Dans toutes les grandes villes, de nouveaux sites urbains sont aménagés pour cultiver des légumes et des fruits ou pour élever des abeilles. A Paris, l’agriculture urbaine est en vogue et s’étend au rythme des lancements d’appels à projets pour les « Pariculteurs ». Les résultats techniques sont prometteurs, mais les structures en place sont rarement rentables. Surtout, l’activité agricole requiert de l’espace pour produire, par exemple, du blé, des pommes de terre ou des betteraves sucrières, indispensables pour s’approvisionner en sucre et en farine. Dans un article du quotidien « Le Monde », paru le 30 mars 2018, Roland Vidal, enseignant chercheur à l’école nationale supérieure de paysage Versailles-Marseille, rapporte que l’agriculture urbaine « pourrait assurer au maximum 3 % de la production des villes européennes et seulement en fruits et légumes ». « Il faudrait plus de 660.000 ha pour nourrir la capitale et plus de 3 millions d’hectares pour alimenter les Franciliens », indique l’expert. De tout temps, les villes doivent leur essor à leurs importations de produits agricoles de régions éloignées pour nourrir leur population. Dans l’antiquité, Rome se nourrissait de blé égyptien !

Eviter un enfermement

« Par ailleurs, défendre une agriculture de proximité durable ne peut se faire en exportant les problèmes d’environnement loin des villes », défend Nicolas Bricas, de la Chaire Unesco Alimentation du Monde. Il participait au séminaire international organisé par l’Agence bio le 29 mars dernier, intitulé « L'alimentation bio dans le Monde : au cœur des territoires, saine et accessible ». La reterritorialisation n’est pas non plus sans contraintes de productivité. La moitié de l’énergie dépensée tout au long de la chaine agroalimentaire est le fait des trajets domicile –  distributeurs (supermarchés, commerçants). Et ils portent sur des petits volumes. Enfin, les produits locaux, cultivés dans des serres urbaines, par exemple, ne sont pas systématiquement meilleurs.

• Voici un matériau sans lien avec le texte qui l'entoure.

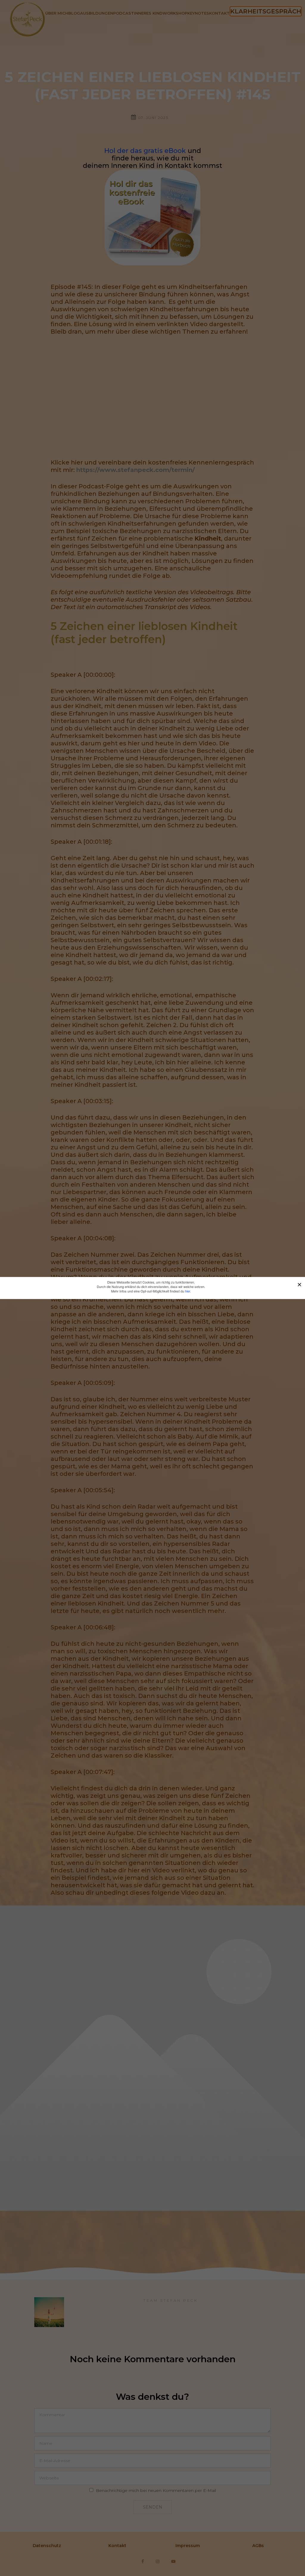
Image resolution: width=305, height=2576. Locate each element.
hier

Les citoyens cherchent à redonner un sens à leur alimentation. C’est justement ce à quoi s’attachent les politiques des villes en prenant de plus en plus en main les questions d’alimentation et de sécurité alimentaire. A l’échelle mondiale, le Pacte de Milan, signé lors de l’exposition universelle en 2015, réunit une centaine de villes, de métropoles et de capitales, soucieuses d’organiser l’approvisionnement de leur population en produits sains et issus d’une agriculture durable. Ce pacte vise aussi à assurer une restauration collective de qualité et à réduire le gaspillage alimentaire. « L’accès des marchés urbains aux petits producteurs n’exclut pas la contractualisation avec des groupes d’agriculteurs plus éloignés pour livrer des produits répondant à un cahier des charges bien précis », explique Nicolas Bricas.

La localisation de la production agricole, consommée dans les grandes villes à 100, 200 ou 300 kilomètres, éviterait leur délocalisation à l’étranger. Afin de trouver les financements nécessaires pour organiser des filières avec les agriculteurs, pourquoi ne pas lancer des programmes de crowfunding urbains. La prise en main des questions d’alimentation par les grandes villes européennes pourrait les conduire à être des actrices influentes, aux côtés des états et des régions, de la prochaine PAC de 2020, selon Nicolas Bricas. Elles feraient alors pression pour réorienter les aides agricoles en faveur des filières et des exploitations qui contractualiseraient avec elles pour leur approvisionnement, par exemple.